Su visión de los colores se intensificó por efecto de los cromotropos del cigarrillo, y la pequeña ciudad a sus pies se transformó en una fantasía fauvista. Las terrazas que jalonaban el Muro del Amanecer subían en franjas cada vez más estrechas, y los edificios más altos (las oficinas de los gobernantes de la ciudad, naturalmente) eran simples hileras de ventanas bajo los Grandes Portales y la cúpula transparente. Debajo de las grandes copas verdes de los árboles se acurrucaban techos de tejas y balcones con mosaicos. En la llanura oval que albergaba la mayor parte de la ciudad los tejados se apretaban unos contra otros, y las manchas de verde centelleaban bajo la luz que derramaban los espejos filtrantes de la cúpula; el conjunto semejaba un gran huevo de Fabergé, elaborado, colorido, hermoso, como la mayor parte de las ciudades. Pero estar atrapado en uno... Bueno, no quedaba otro remedio que pasar las horas restantes de la manera más divertida posible, hasta que recibiera la orden de regresar a casa. Después de todo, la devoción al deber también expresaba la nobleza de una persona.

Bajó a grandes trancos las calles-escalera del Muro hasta Le Dome, para reunirse con Miguel, Arlene y Jerjes, y con la banda de músicos, compositores, escritores y estetas que pululaban por el café. Formaban un grupo pintoresco. Los cráteres de Mercurio habían recibido los nombres de los artistas más famosos de la historia terrana, y Terminador rodaba alrededor del planeta dejando atrás a Durero y Mozart, Fidias y Purcell, Turguéniev y Van Dyck; y en otros lugares del planeta estaban Beethoven, Imhotep, Mahler, Matisse, Murasaki, Milton, Mark Twain; los bordes de Homero y Holbein se rozaban; Ovidio marcaba el borde de Pushkin, más grande, en una inversión de su respectiva importancia; Goya se superponía a Sófocles, Van Gogh estaba en el interior de Cervantes; Chao Meng-fu rebosaba de hielo, y así por el estilo, caprichosamente, como si el comité de nomenclatura de la Unión Astronómica Internacional hubiera agarrado una borrachera descomunal una noche y se hubiera dedicado a arrojar dardos con topónimos sobre un mapa; parecía haber incluso una conmemoración de esa juerga, un gran escarpe llamado Pourquoi Pas.

Zo aprobaba decididamente el método.
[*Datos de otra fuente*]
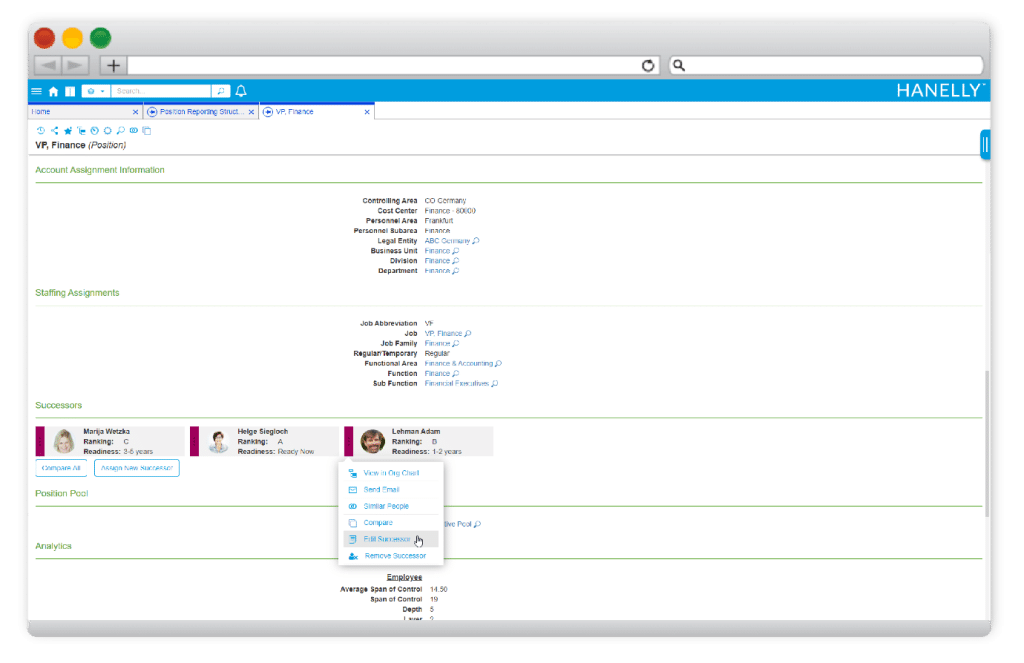Image resolution: width=1024 pixels, height=663 pixels.
Task: Select View in Org Chart menu entry
Action: [x=390, y=473]
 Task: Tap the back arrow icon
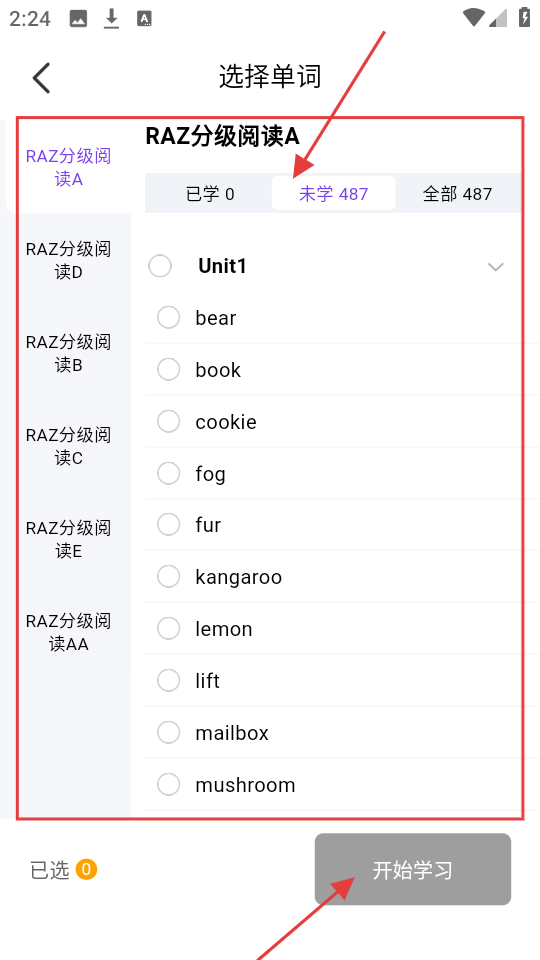[x=42, y=78]
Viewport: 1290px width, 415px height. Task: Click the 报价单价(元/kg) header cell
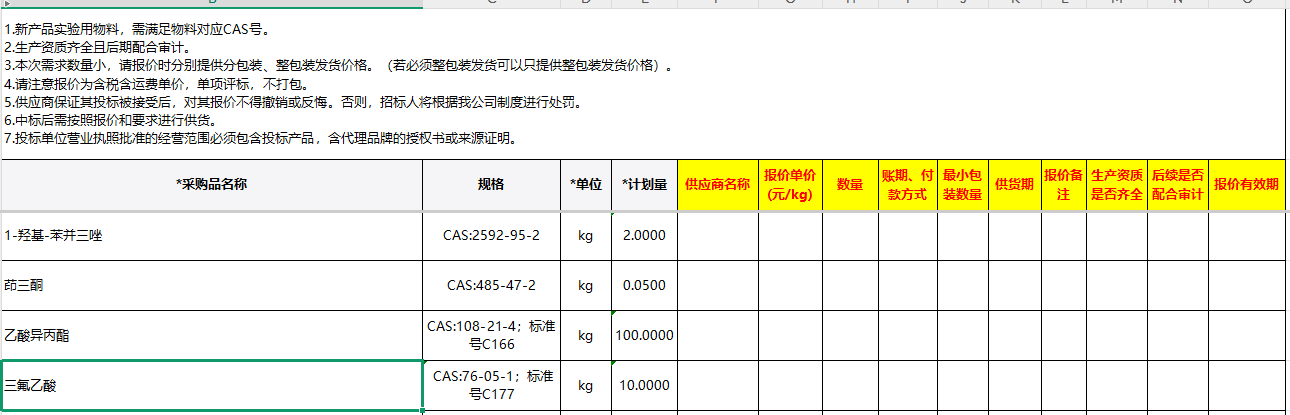click(x=790, y=185)
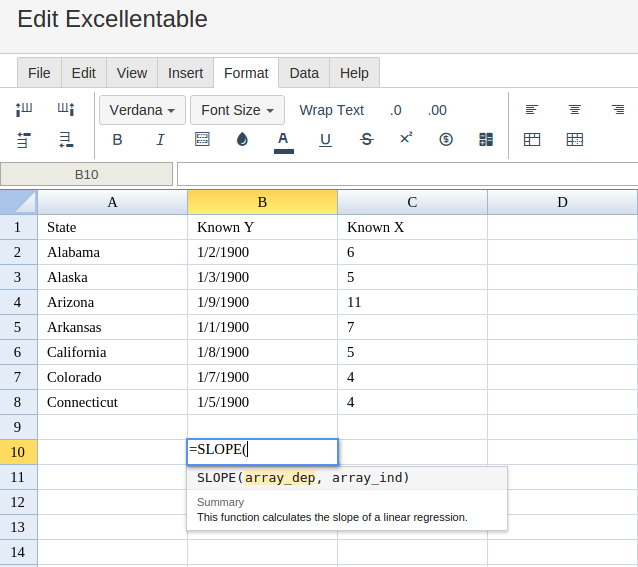Apply currency format with dollar icon
The height and width of the screenshot is (567, 638).
point(446,140)
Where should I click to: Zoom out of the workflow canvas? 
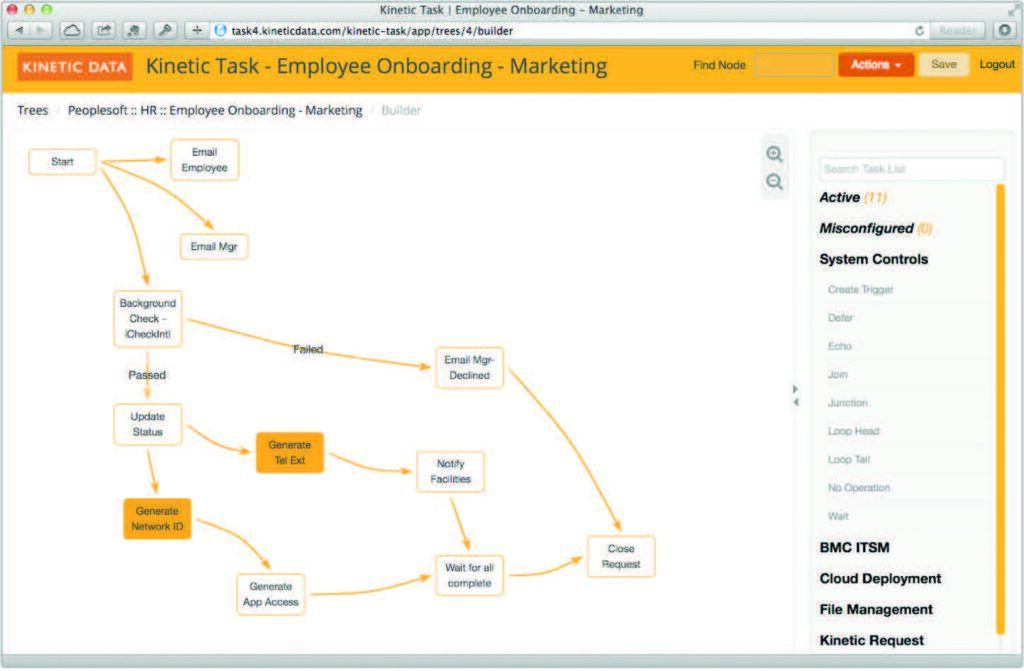tap(774, 182)
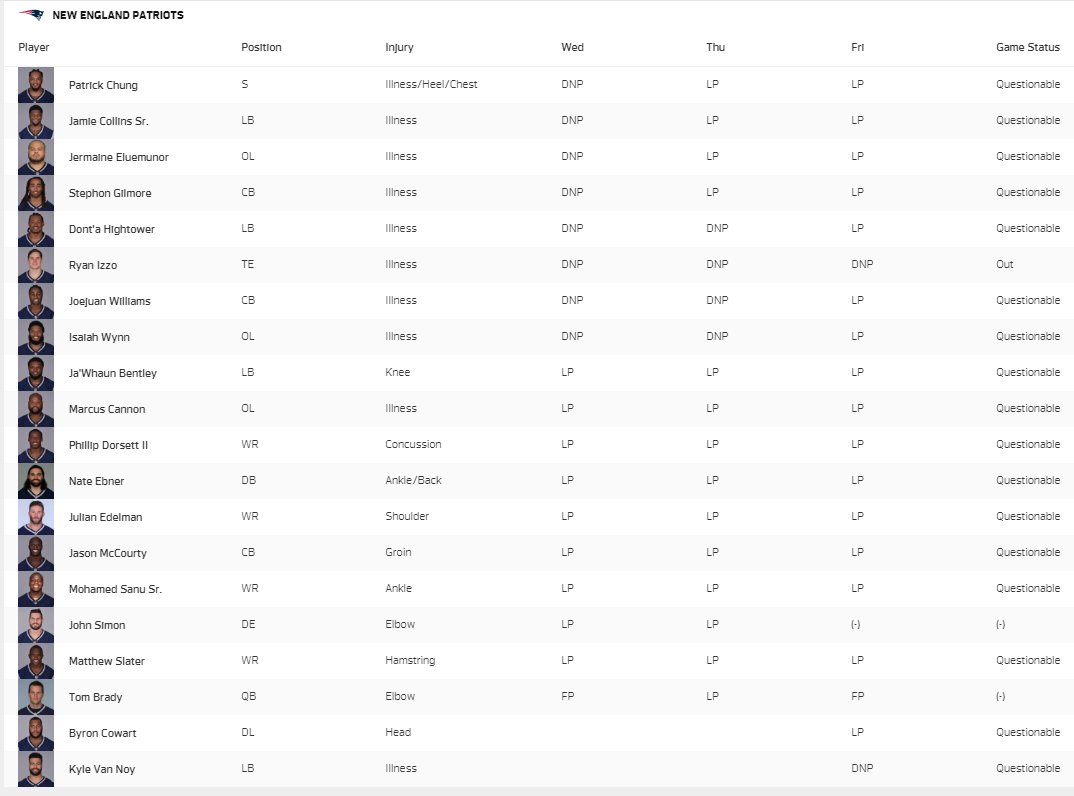This screenshot has width=1074, height=796.
Task: Click the Injury column header
Action: pos(399,47)
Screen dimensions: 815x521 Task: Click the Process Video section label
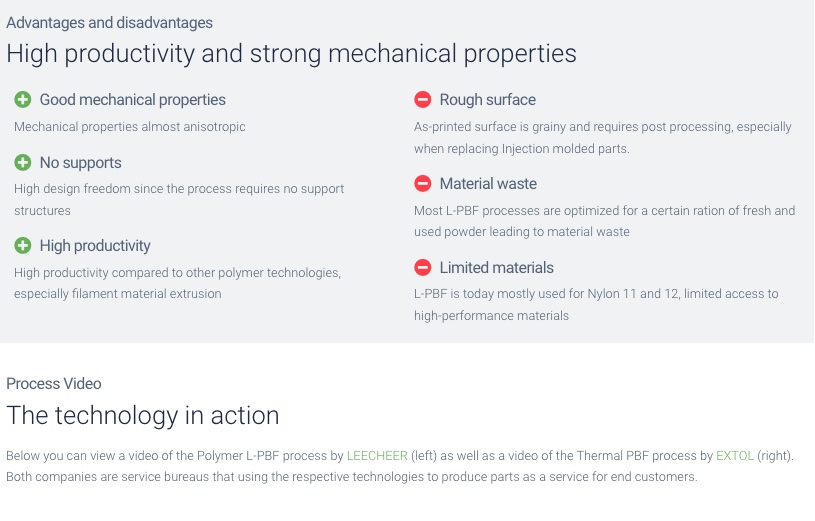click(54, 383)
Pero el efecto en los artistas que vivían en Mercurio había sido catastrófico. Confrontados siempre con el canon sin parangón de la Tierra, un abrumador miedo a las influencias los paralizaba. Pero sus fiestas habían alcanzado una indudable grandeza, de la que Zo disfrutaba.

Esa tarde, después de beber prodigiosamente en Le Dome, mientras la ciudad se deslizaba entre Stravinski y Vyasa, el grupo se internó en las callejas en busca de camorra. Unas cuantas manzanas más allá alborotaron una ceremonia de mitraístas o zoroástricos, adoradores del sol en cualquier caso, influyentes en el gobierno local, quizás en su mismo corazón. Los maullidos desbarataron muy pronto la reunión y provocaron una pelea a puñetazos, y al poco tuvieron que huir para evitar que la policía local, la spasspolizei, como la pandilla de Le Dome la llamaba, los detuviera.

Luego fueron al Odeón, pero los echaron por revoltosos; recorrieron las calles del barrio de los espectáculos y bailaron a las puertas de un bar donde sonaba a todo volumen pésima música industrial. Pero faltaba algo. La alegría forzada era demasiado patética, pensó Zo mirando los rostros sudorosos.